[Rows contained in a dataset]
--*--

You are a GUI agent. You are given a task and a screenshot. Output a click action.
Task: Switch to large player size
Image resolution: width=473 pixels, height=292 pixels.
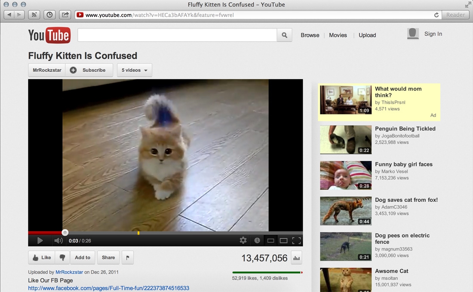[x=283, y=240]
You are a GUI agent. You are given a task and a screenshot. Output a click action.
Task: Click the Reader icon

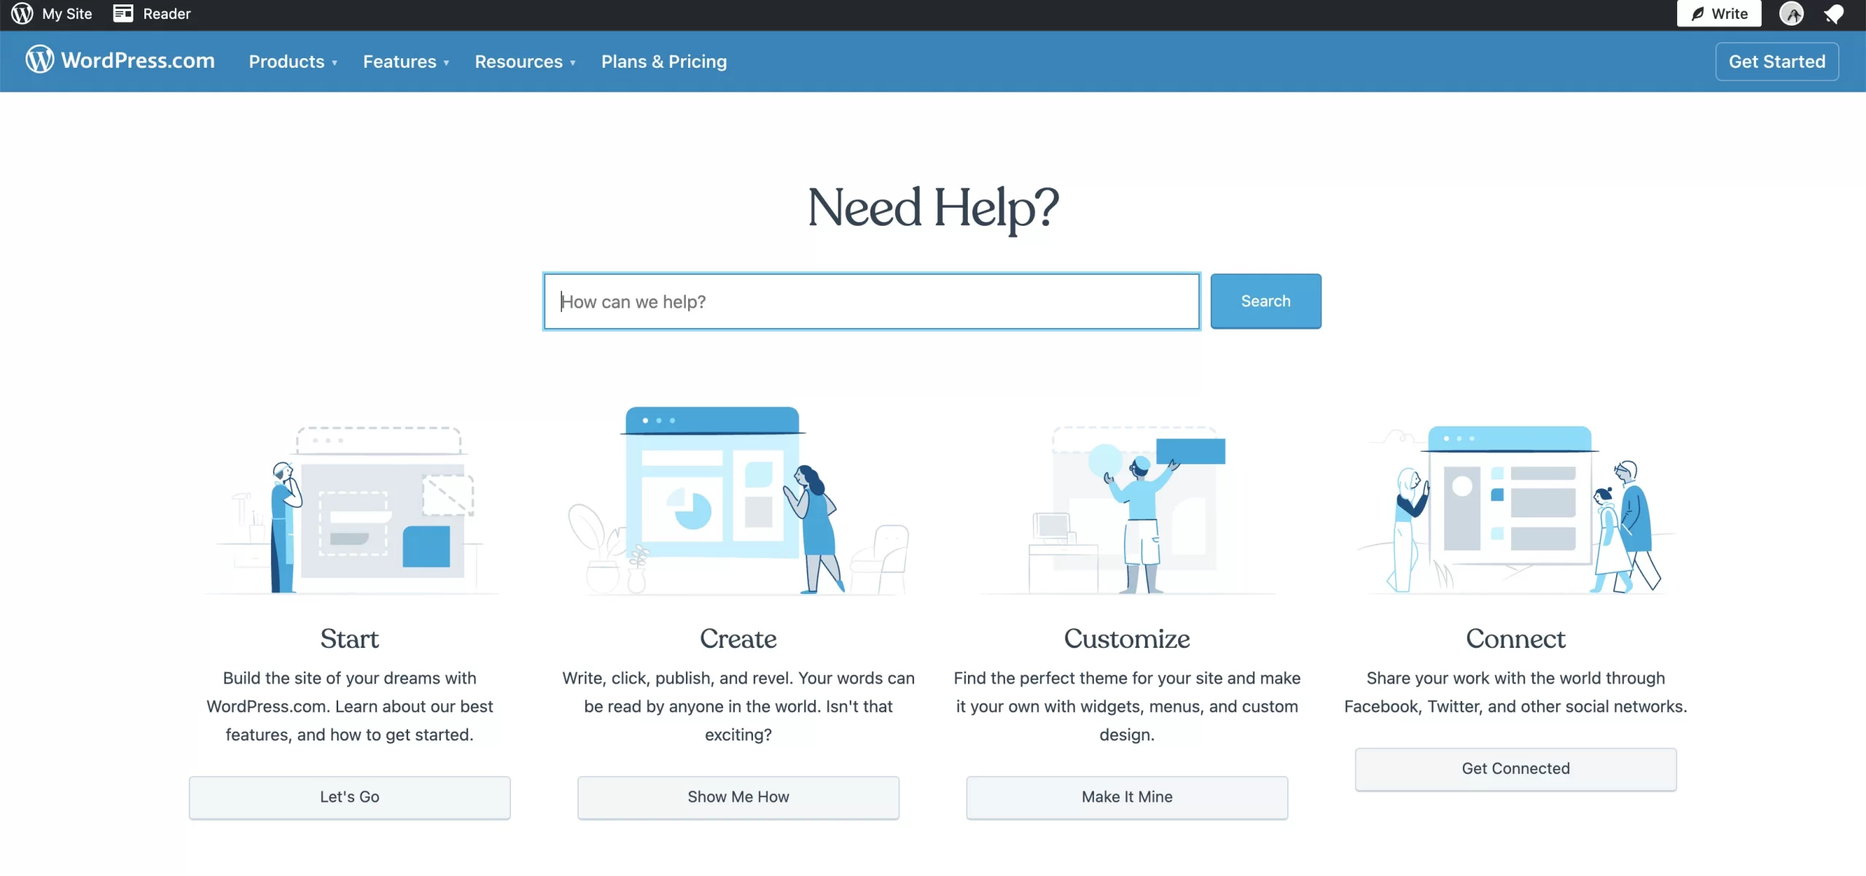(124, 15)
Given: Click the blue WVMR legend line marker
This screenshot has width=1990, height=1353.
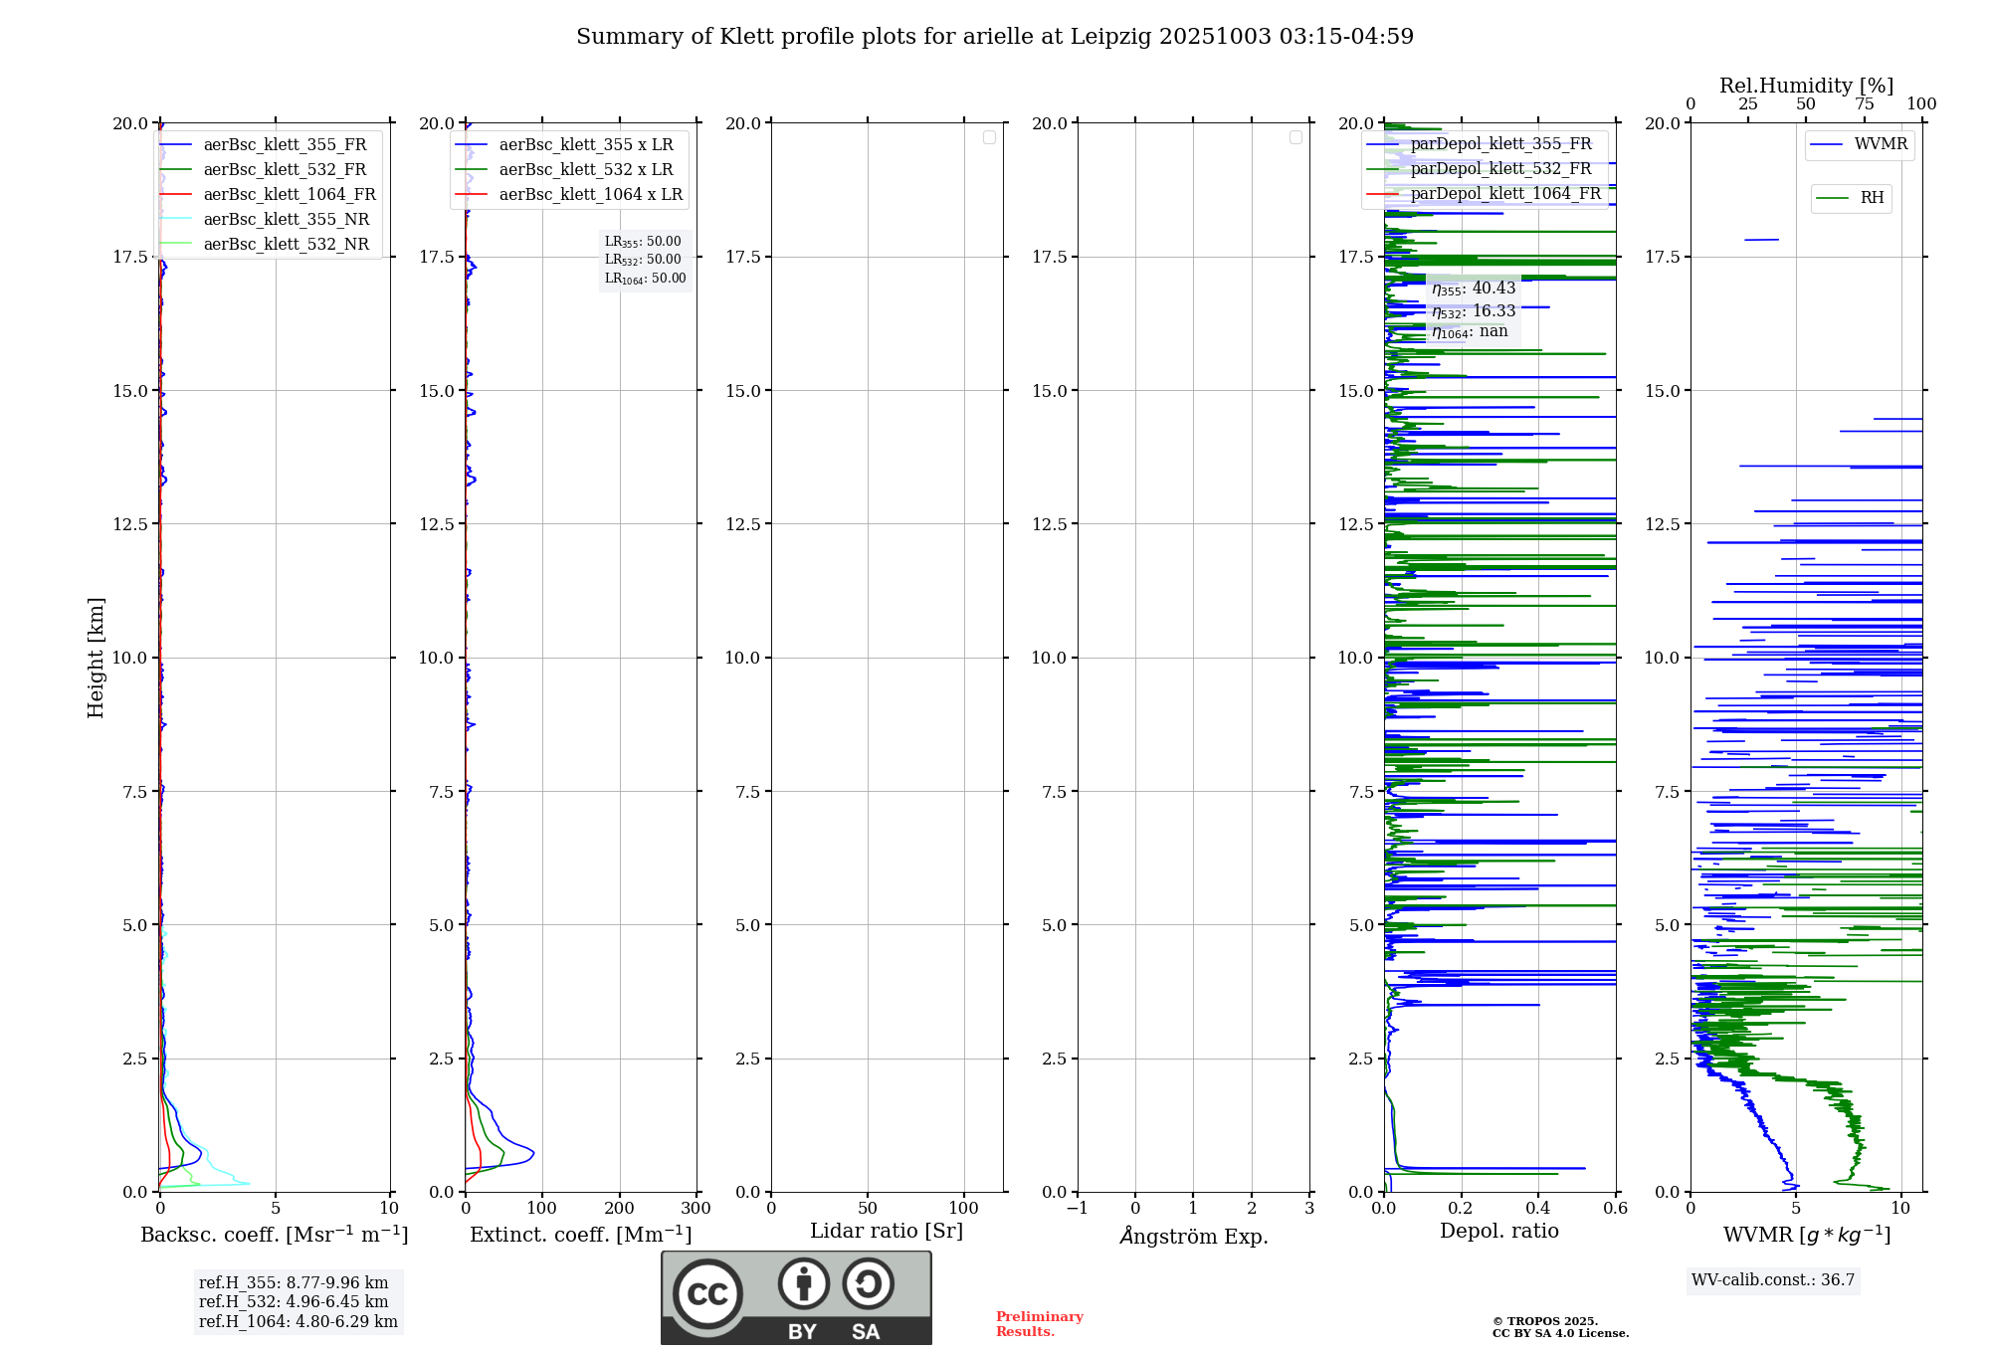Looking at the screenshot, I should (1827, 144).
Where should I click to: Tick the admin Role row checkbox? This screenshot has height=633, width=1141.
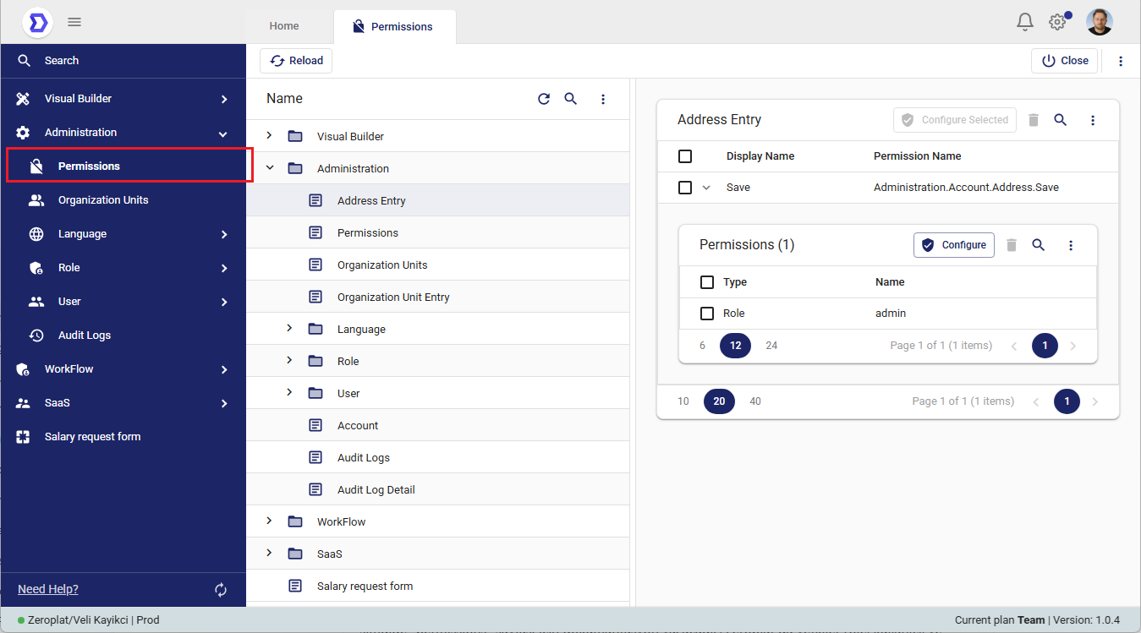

--*--

*EXERCISE*: Please output every row above word for word, leaving out the pictures.

*ANSWER*:
You are a GUI agent. You are given a task and a screenshot. Output a click action.
Task: Switch to large player size
Image resolution: width=473 pixels, height=292 pixels.
[x=283, y=240]
You are a GUI agent. You are given a task and a screenshot. Output a click action.
Task: Click the Reader icon

(124, 15)
Given: Click the blue WVMR legend line marker
This screenshot has width=1990, height=1353.
Looking at the screenshot, I should (1827, 144).
Where should I click to: Tick the admin Role row checkbox? This screenshot has height=633, width=1141.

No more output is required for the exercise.